On the left-hand side, another list of the dead, of siblings. Blank pages. The following pages continue in my grandmother’s pre-stroke handwriting. By month, the birthdays of family members are catalogued.

The registration number of their yellow Kingswood.

The registration numbers of three of their son’s Ford Fairlane’s.

The make and model of her vintage Bernina sewing machine.

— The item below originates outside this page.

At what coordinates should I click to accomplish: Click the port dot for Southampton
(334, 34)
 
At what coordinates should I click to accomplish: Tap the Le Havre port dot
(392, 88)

It is only here, the penultimate set of pages before the white slip-road of back-inside-cover that the stitching holding all these pages together begins to come apart. Seams unravelled, fractured, brittle boned. Inside the (intact, spine unbroken) back cover, my grandparents’ Medicare number; an indecipherable name and number; the model and manufacturing number of their stove. An inserted slip of paper, delicate, falling apart, another list of birthdays; a broken purple rubber band.

The right-hand-side of the back cover is completely blank. Like everything has been already contained. The end of a story. As though there is no need to waste this space, or this space is breath,

or its absence. 


[1] which has first been ransacked by thieves in the night in the weeks after the death.

[2] Later that evening, my uncle’s and aunty made their way through my grandfather’s metal filing cabinet, reading and burning 40-50 years’ worth of apparently unremarkable documents.

[3] My grandparents owned a butcher shop.

[4] Breast cancer?  Stroke? Heart Disease? Diabetes?

[5] When I was born, my grandmother would have been about the age that I am now.  What would I know of journeys?

[6] Alternative possibilities for ‘Ab’ from The Oxford Dictionary: ab initio, adv. and adj. ’from the beginning’; or Abatude; ‘something which is or has been diminished’; or Abditory; ‘ a safe repository for valuables, a hiding place’, or even Abear…’ transition.  To endure, suffer, to tolerate.  Now always with cannot.’

[7] Hurt?  Healing?  Heaviness?  Herculean?

[8] As if a single kiss.

[9] An image search elucidates that this is the plant that appeared in the dusty garden patch in front of our last house, a growth that seeded itself and flowered.  Bird shit trees, my friend Simon calls them.